◆ What to work on ◆
Count the lines below that contain the string "accomplish", treating uppercase and lowercase letters as distinct, and give only the resulting number.

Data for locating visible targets
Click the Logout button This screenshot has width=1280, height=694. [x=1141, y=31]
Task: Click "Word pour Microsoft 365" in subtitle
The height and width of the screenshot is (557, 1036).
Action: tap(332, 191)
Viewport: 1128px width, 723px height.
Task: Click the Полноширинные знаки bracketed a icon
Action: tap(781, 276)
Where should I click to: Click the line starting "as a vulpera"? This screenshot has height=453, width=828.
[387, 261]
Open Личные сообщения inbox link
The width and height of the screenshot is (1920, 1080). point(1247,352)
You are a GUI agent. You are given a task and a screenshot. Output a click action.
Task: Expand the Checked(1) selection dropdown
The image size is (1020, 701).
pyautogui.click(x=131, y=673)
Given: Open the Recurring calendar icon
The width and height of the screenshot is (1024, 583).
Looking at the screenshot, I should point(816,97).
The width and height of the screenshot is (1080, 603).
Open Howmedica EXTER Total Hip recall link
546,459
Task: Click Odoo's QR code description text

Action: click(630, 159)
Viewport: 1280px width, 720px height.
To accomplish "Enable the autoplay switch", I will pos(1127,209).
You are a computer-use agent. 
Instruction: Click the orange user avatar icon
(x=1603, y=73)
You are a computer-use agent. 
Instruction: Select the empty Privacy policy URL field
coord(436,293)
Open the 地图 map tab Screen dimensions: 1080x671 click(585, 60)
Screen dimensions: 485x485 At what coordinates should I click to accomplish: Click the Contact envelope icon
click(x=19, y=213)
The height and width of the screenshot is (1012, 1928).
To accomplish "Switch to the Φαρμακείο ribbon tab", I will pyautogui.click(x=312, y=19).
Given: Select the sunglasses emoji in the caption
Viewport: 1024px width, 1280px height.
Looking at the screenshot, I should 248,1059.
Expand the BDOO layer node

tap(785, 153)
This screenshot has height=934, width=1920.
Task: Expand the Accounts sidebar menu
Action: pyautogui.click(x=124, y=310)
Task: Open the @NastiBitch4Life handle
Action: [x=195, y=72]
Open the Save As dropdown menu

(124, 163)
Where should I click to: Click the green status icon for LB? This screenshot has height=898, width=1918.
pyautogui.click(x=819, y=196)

◆ Expected answer ◆
3